The appellant’s expert evidence did not create an issue of fact according to the above requirements. The expert attorney avowed that Sawilowsky “did not exercise the degree of skill, prudence and diligence as lawyers of ordinary skill and capacity who undertake to represent parties in similar transactions possess and exercise in the State of Georgia ...” rather than in the profession generally.
This affidavit asserts that Sawilowsky did not do what other ordinarily skilled Georgia attorneys in like circumstances would have done, but in so saying does not “establish . . . ‘the parameters of acceptable professional conduct, a significant deviation from which would constitute malpractice.’ ” Sikorski, supra, p. 805; Hughes, supra, p. 345; see also Storrs v. Wills, 170 Ga. App. 179, 181 (316 SE2d 758). In the absence of an issue of contestable fact, there is no error in the grant of summary judgment. Holland v. Sanfax Corp., 106 Ga. App. 1 (1) (126 SE2d 442).
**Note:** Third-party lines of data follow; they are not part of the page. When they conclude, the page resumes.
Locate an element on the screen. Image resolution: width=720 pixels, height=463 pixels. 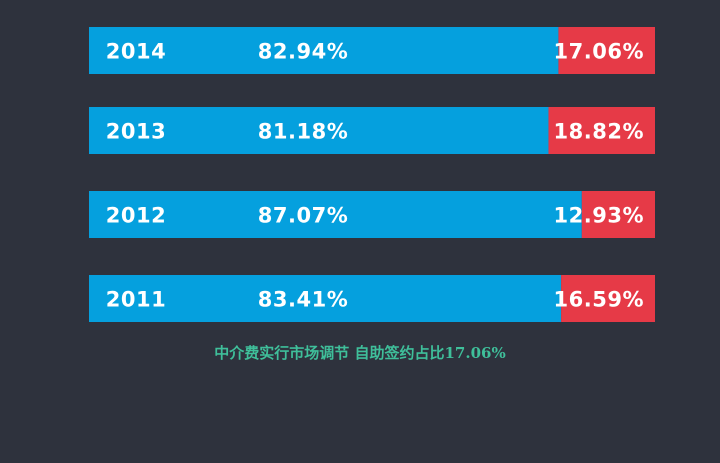
bar-segment-minor-2013 is located at coordinates (602, 130).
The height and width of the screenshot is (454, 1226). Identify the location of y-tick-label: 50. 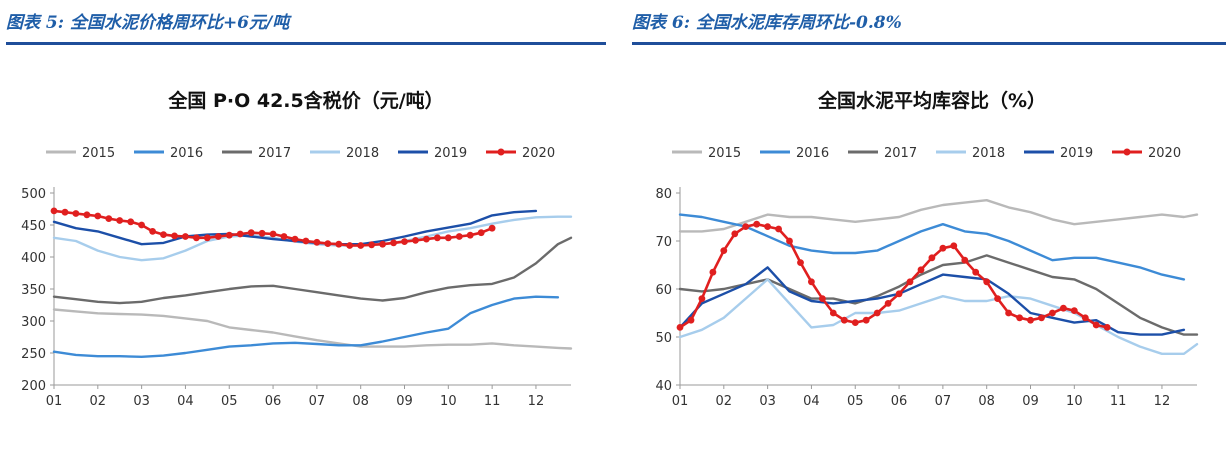
(664, 338).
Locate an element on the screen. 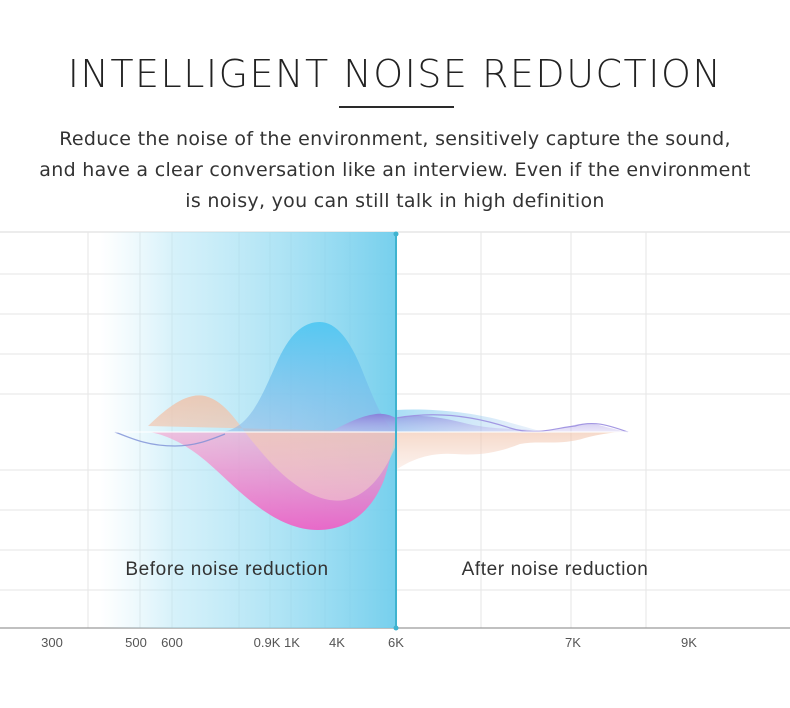 The height and width of the screenshot is (708, 790). after-label: After noise reduction is located at coordinates (556, 570).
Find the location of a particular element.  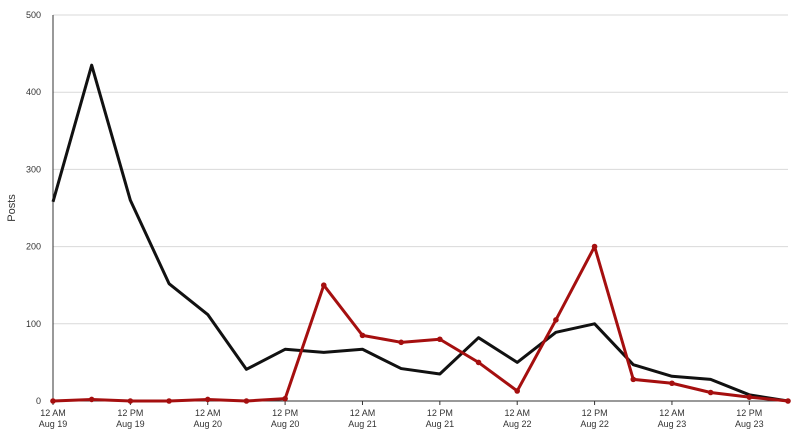

x-tick-label: 12 AM Aug 21 is located at coordinates (362, 418).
2. Any alleged failure of the appellee to properly object to the admissibility of the plaintiff’s expert affidavit is irrelevant, inasmuch as the affidavit fails not because of inadmissibility but merely because *265it is insufficient evidence to raise an issue of fact and prevent summary judgment. Admissibility and sufficiency of evidence, like admissibility and weight of evidence, are two different things. See, similarly, Storrs v. Wills, supra.
Decided July 10, 1984
Rehearing denied September 27, 1984
Michael T. Turner, Robert W. Beynart, E. Kendrick Smith, for appellants.
A. Montague Miller, Thomas W. Tucker, for appellees.

Judgment affirmed.

McMurray, C. J., Quillian, P. J., Banke, P. J., Sognier and Benham, JJ., concur. Deen, P. J., Carley and Pope, JJ., dissent.